Designing through real-time data

Beardow draws three important conclusions from her graduate work. “First, I have shown that real-time data can be a powerful tool in the work of designers”, she says. “Designers can quickly adapt and optimise their concept step by step for an individual.”

Secondly, Beardow hopes that her graduate work will contribute to better theoretical models of aesthetic experiences specifically for designers. “Traditionally, aesthetic experiences are reported in a qualitative way, for example through questionnaires. Often, this is done retrospectively and participants in an experiment have to dig into their memory to find out how they experienced a design. In my project, I developed a technological platform and a metric to measure a person’s aesthetic experience in real time, both subjectively and objectively.”

Third, Beardow has explored the beginnings of a new path for designers. “The data I collect in my installation about aesthetic experiences lend themselves perfectly to analysis with artificial intelligence, and more specifically machine learning. Machine learning learns to recognise patterns in data. Perhaps artificial intelligence sees things that human intelligence does not. I imagine a future where a human designer works with artificial intelligence to co-create a design.”

In total, Beardow had six participants sit for ten minutes in the audio-visual installation she designed and built herself. In three of the six she found that brain and mind could indeed resonate: a peak in the EEG signal coinciding with a peak in the subjective aesthetic experience. This did not happen in the other three test subjects. Beardow: “Because of the corona pandemic, the number of participants I could choose was limited to people in my own environment: fellow students and housemates. But the fact that it is possible to make the brain and mind resonate simultaneously is very promising. In order to draw generalisable conclusions, more participants will of course be needed in the future.”

Improving brain-computer interfaces

Applications of her work lie in the field of improving brain-computer interfaces (BCIs) used by people with paralysis, for therapeutic purposes in the treatment of Alzheimer’s disease, ADHD and anxiety disorders, for example, but also in neurofeedback training and in the world of games. 
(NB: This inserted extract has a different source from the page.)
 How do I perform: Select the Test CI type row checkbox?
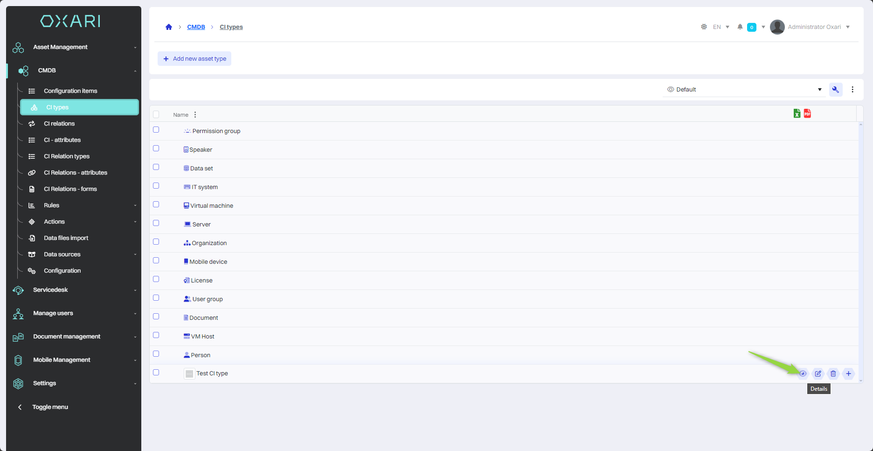click(156, 373)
Beardow: “People who are paralysed and can no longer speak, for example, can produce words on a screen letter by letter using a BCI. This works, but for patients operating such a BCI is tiring and unpleasant. Often, brightly flickering letters are used in order to elicit the strongest possible brain signal. My work shows that it is possible, in principle, to build a BCI that is both effective and aesthetically pleasing for the person wearing it.”

Beardow’s original plan was to exhibit her installation in an art gallery and also to investigate how random visitors would experience her installation. The corona pandemic has put that idea on hold, but as soon as art galleries are allowed to open again, she hopes to realise her dream. “I have some contacts with art galleries, artists and with musicians who make algorithmic music.” 

After graduation, she hopes to continue with her current research, perhaps as a PhD student. “I would like to build an app that designers can download and that makes the technology behind my installation available in a plug-and-play way as much as possible. Suppose numerous designers use this, then maybe together we can build a rich data collection that can be widely shared and used.”

Beardow would also like to supplement the EEG signals with other biodata, such as heart rate and skin conductance — a measure of emotional intensity. “If there is one thing my work has shown, it is that there is great potential for designers to be inspired by science and also vice versa: scientists being inspired by designers. Science and design can exist in a symbiotic relationship. TU Delft encourages this view and I hope that the design industry as a whole also engages with this approach.”